KUTIPAN HALAMAN:
Awalnya Joanna memutuskan untuk menunggu beberapa saat namun tidak ada yang pernah datang lagi ke teater itu, sehingga ia yakin bahwa pertunjukan sudah selesai dan seharusnya ia juga pulang. Belum sampai di pintu keluar, seorang pria menegurnya dan mengajaknya berbicara. Lalu mengatakan kepada Joanna bahwa pertujunkan sudah selesai, namun jika ia ingin melihat beberapa hal di belakang teater maka pria ini dapat menunjukkannya. Joanna sebenarnya tidak terlalu ingin melihat isi teater tersebut, namun ia juga diliputi rasa penasaran, tipikal jurnalis. Sehingga ia mengiyakan ajakan pria tersebut. Namun, belum selesai berkeliling dan melihat teater tersebut Joanna malah ditodong pisau dan diperkosa oleh pria asing tersebut.

I Will Find You terdiri dari dua puluh tiga bab yang diceritakan dengan alur maju. Cerita dalam buku ini juga menampilkan banyak sekali tokoh-tokoh yang mengambil bagian penting dalam kisah dan petualangan Jonna untuk mencari kisah pelaku.

TUGAS LATIHAN:
Tulis lanjutan ulasan buku I Will Find You di atas, dimulai sesudah kalimat terakhirnya.

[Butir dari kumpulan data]

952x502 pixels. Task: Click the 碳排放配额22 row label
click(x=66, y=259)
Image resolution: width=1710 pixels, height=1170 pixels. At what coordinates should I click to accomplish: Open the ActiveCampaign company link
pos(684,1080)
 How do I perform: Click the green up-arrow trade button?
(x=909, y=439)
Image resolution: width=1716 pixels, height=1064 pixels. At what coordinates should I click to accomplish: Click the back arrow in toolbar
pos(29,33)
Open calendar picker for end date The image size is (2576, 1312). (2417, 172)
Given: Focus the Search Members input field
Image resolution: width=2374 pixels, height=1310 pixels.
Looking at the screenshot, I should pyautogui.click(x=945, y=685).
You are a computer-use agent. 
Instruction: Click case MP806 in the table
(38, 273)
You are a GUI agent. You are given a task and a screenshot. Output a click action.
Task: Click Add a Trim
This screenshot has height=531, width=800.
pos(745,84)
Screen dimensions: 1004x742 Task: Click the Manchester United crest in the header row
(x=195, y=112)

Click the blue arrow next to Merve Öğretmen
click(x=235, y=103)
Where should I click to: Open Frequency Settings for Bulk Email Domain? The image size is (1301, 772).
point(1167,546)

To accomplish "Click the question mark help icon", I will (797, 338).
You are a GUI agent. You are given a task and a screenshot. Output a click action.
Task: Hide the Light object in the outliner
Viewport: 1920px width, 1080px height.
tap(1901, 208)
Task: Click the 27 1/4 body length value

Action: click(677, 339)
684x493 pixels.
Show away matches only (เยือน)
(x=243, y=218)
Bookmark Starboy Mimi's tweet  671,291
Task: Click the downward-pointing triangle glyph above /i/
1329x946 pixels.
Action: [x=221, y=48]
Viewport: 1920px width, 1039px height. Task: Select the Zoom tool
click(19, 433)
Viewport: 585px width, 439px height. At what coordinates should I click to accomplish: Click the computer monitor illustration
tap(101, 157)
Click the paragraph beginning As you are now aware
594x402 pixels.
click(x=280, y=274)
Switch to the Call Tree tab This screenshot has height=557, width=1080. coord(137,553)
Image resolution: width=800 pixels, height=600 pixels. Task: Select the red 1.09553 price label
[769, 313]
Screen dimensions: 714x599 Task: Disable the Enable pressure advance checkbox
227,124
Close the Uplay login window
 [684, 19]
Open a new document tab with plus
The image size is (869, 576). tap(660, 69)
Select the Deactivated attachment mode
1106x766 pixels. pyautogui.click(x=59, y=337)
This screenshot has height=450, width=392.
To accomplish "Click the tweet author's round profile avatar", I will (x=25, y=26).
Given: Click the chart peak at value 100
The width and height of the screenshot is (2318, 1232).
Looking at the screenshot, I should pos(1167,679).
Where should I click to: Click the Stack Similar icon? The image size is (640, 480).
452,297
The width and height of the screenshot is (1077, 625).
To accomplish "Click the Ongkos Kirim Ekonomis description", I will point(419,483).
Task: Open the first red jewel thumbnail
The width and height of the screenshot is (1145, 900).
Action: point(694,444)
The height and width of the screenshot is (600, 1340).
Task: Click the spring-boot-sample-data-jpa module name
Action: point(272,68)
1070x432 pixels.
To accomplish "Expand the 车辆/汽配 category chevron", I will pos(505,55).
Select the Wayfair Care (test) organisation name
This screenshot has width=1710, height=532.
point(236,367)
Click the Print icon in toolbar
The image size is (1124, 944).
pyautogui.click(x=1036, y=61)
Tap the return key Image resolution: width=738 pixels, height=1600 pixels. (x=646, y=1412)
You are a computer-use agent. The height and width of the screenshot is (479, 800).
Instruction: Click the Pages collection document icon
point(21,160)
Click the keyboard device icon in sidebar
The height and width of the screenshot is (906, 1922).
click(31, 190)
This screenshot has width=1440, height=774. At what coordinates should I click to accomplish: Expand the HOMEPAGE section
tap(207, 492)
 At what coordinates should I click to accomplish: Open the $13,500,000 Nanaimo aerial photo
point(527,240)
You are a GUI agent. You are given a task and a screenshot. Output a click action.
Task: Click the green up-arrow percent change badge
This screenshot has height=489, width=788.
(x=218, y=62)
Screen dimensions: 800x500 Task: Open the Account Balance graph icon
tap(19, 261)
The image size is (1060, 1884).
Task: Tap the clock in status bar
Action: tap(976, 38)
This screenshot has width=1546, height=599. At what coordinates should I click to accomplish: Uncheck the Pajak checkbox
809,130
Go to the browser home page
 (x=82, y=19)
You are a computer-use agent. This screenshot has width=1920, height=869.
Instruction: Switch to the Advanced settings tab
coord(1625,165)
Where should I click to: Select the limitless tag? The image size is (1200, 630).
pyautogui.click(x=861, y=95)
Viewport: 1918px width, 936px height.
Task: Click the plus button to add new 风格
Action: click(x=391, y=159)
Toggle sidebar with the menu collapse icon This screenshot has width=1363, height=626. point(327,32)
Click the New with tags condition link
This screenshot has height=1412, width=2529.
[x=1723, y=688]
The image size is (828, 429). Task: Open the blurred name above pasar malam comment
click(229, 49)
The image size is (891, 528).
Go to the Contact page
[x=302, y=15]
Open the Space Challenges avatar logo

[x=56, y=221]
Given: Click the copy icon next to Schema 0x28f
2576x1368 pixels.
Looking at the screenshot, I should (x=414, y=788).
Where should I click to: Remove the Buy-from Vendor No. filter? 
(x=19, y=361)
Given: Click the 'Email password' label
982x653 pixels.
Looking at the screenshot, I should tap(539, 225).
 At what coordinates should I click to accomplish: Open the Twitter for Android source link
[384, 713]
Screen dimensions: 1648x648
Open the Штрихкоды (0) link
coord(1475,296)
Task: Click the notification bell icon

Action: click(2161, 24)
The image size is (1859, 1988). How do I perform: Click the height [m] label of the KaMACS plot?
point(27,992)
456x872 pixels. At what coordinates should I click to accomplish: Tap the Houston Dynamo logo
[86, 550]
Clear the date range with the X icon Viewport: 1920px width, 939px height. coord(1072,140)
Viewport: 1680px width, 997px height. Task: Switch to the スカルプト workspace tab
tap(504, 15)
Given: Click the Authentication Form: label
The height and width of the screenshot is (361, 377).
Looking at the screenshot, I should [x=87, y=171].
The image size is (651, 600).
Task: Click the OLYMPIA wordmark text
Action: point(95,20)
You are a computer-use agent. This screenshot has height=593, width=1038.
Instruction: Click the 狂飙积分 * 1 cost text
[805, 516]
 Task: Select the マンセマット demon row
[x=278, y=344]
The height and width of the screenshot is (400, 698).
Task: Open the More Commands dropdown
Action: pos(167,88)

JAWABAN TERTULIS:
I will find you menghadirkan kisah perjuangan seorang penyintas pelecehan seksual dengan lugas, gamlang, bebas dan tegas. Semua hal diceritakan secara detail, tentu saja mengulik kembali luka lama dan pengalaman menyakitkan bukan merupakan suatu hal yang mudah. Dalam buku ini, kita akan ikut berbagi kisah perjuangan Joanna ketika harus menjalani kehidupan setelah kejadian pelecehan tersebut. Bukan hanya merasa sakit secara fisik, namun psikis Joanna juga terganggu dan paling terluka dalam kasus ini. Ia berkali-kali menceritakan betapa memalukannya ia memiliki tubuh tersebut, perasaan bersalah menghantuinya berhari-hari bahkan ia mengutuk dirinya sendiri yang memilih untuk duduk di dalam teater tersebut tanpa langsung memutuskan untuk pulang.

Kisah pasca kejadian membuka mata kita semua bahwa kasus pelecehan seksual selalu memiliki dampak yang besar pagi korban dan keluarganya. Buku ini mengambil latar waktu sekitar tahun 1980an yang ketika dibaca, alur penyelesaian dan semua proses yang harus dilalu Joanna terasa begitu melelahkan. Ia hidup bersama ketakutan selama bertahun-tahun, merasa tidak aman dan tidak ada lagi kepercayaan diri yang ia punya. Hubungan dengan suami memburuk, ia menjadi tidak percaya pada siapapun termasuk ibunya. Namun, ia paham keluarga adalah support system paling penting.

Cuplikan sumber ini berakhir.